For now, we have hot air – not what you want when the topic for debate is CO2 emissions. But, only months before December''s Copenhagen meeting, where 181 countries are supposed to slug out a post-Kyoto protocol, bluster inevitably outweighs real concessions.
The biggest impasse is between China and the US, which together emit 40 per cent of the world''s carbon. The US is considering legislation that would cut emissions by 16-17 per cent from current levels by 2020 – roughly flat on 1990 levels, Kyoto''s baseline year. Japan this week went slightly better, offering an 8 per cent cut from 1990. The European Union offers 20 per cent; but with the EU already making good headway on cuts, this is a lesser concession than it looks.

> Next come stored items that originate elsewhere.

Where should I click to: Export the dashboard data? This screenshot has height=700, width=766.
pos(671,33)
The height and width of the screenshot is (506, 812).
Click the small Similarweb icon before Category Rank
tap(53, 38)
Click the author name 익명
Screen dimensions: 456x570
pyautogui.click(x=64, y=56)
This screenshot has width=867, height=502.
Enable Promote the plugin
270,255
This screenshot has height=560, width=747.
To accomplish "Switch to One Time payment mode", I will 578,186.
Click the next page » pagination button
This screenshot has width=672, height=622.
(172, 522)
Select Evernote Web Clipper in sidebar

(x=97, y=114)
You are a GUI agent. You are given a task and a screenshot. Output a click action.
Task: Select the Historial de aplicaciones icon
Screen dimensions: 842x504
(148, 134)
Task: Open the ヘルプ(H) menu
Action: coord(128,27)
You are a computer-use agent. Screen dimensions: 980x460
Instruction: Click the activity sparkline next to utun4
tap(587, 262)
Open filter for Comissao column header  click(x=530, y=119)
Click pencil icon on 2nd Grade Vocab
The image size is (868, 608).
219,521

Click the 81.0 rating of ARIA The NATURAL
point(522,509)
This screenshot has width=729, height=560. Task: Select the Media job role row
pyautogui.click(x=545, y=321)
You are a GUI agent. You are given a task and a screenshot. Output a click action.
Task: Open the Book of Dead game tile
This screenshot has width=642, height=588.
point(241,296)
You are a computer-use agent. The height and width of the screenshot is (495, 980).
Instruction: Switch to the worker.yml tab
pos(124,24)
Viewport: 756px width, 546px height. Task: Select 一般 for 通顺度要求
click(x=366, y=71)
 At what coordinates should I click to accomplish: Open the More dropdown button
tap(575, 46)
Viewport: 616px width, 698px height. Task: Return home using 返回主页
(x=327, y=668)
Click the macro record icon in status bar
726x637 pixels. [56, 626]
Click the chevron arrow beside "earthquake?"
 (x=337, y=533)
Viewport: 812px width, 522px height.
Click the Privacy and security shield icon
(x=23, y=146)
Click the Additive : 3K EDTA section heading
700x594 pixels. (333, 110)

China and India are dismissive. Beijing has raised the stakes by urging rich countries to cut emissions 40 per cent below 1990 levels by 2020, and to pay huge sums to help poor countries cope with climate change. But everyone, China included, knows this is unrealistic. Its tough stance is an opening gambit, not a target outcome.
That stance is based on old arguments, but they are not less potent for being well-worn. The west has been polluting for 200 years and China''s per capita emissions are only one-fifth of those of the US. Some 40 per cent of Chinese energy use produces exports for western consumers. That Beijing has logic and morality on its side, however, does not mean we will not all perish by applying them.
Not all is lost. China, and even India, are doing more than they are letting on. But they cannot be seen as being lectured by the west: much of their tough talk is for domestic display. So neither wants to be penned in by binding commitments – but they do want to be more energy-efficient and less polluting. Notwithstanding the smog hanging over Chinese cities, Beijing really is trying to implement stricter environmental standards.
Developing countries will not accept absolute cuts. But there is talk behind the scenes of China “bending the curve” – slowing the rate of increase. That would be a start. The best outcome would be if poor-country emitters were willing to quantify such promises.
To achieve this, rich countries must lead. They must put money on the table so poor countries see financial gains from combating climate change. They should also offer genuine research and technology collaboration – cheap, but symbolically important for countries such as China. If rich countries move, they may find China and others are willing to respond.